Gefängnisstrafen für die Organisation einer Demonstration

Das Urteil wurde am 21. September 2021 verkündet – in Abwesenheit der Angeklagten, die sich vor dem Gebäude des Berufungsgerichtes in Nancy trafen, um zu signalisieren, dass sie das Urteil nicht akzeptieren würden. Die sieben Angeklagten wurden vom Vorwurf der Bildung einer kriminellen Vereinigung freigesprochen. Sie wurden aber wegen der Demonstration vom 15. August 2017 und anderen Delikten wie des Besitzes von Sprengstoff zu Gefängnisstrafen verurteilt. Nämlich zu einmal zwölf Monaten Gefängnis ohne Bewährung, einmal neun Monaten ohne Bewährung, dreimal neun Monaten auf Bewährung und einmal sechs Monaten auf Bewährung. Eine Person wurde freigesprochen.

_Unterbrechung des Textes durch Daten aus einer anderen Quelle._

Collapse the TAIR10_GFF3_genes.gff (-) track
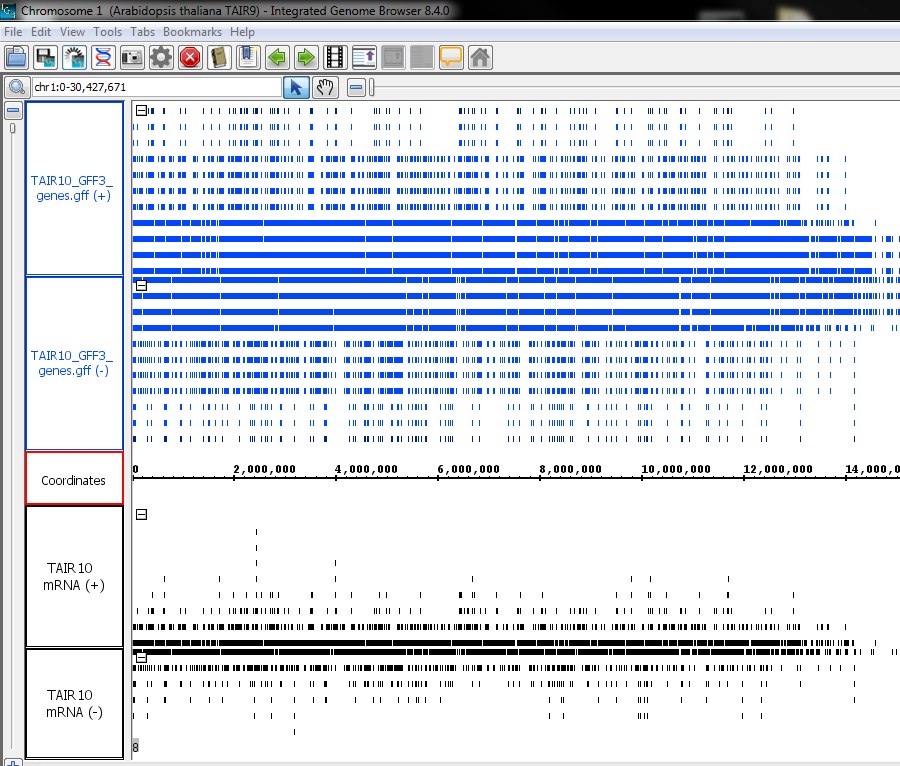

„Die dreijährigen Ermittlungen haben es der Staatsanwaltschaft und dem Ermittlungsrichter des Gerichts von Bar-le-Duc ermöglicht, die rechtlichen Möglichkeiten im Zusammenhang mit dem Vorwurf der kriminellen Vereinigung zur Unterdrückung der Anti-Atom-Bewegung gegen das geplante Endlager für radioaktive Abfälle in der Nähe des Dorfes Bure in Meuse (Frankreich) zu nutzen. Heute hat das Strafgericht von Bar-le-Duc die Angeklagten vom Vorwurf der bandenmäßigen kriminellen Vereinigung freigesprochen. Diese Anklage lieferte den Grund für die Abhöraktionen, Überwachungsmaßnahmen, Hausdurchsuchungen und Aufenthaltsverbote für die Departements Meuse und Haute-Marne“, erklärte die Verteidigung in einer Presserklärung. „Einige der Angeklagten wurden vor allem wegen politischer Straftaten verurteilt: Organisation einer nicht bei der zuständigen Versammlungsbehörde (Präfektur) angemeldeten Demonstration am 15. August 2017 und Teilnahme an einer aufgelösten Versammlung. Die Höchststrafe für diese Straftaten liegt bei einem Jahr bzw. sechs Monaten Gefängnis. Das Gesetz verbietet es Staatsanwält*innen und Ermittlungs-richter*innen, Abhörmaßnahmen für die Untersuchung dieser Delikte zu veranlassen. Genau das ist jedoch geschehen unter dem Vorwand, es werde wegen des Vorwurfs der kriminellen Vereinigung ermittelt, aber diese Vereinigung existierte nur in den Köpfen des Staatsanwalts und des Ermittlungsrichters.“ (9)
Sowohl die Staatsanwaltschaft als auch die Angeklagten haben Berufung eingelegt. Die Geschichte geht also weiter – vor dem Berufungsgericht. Der Protest auf der Straße gegen das Atomklo geht auch weiter. Das Planfeststellungsverfahren ist in vollem Gange.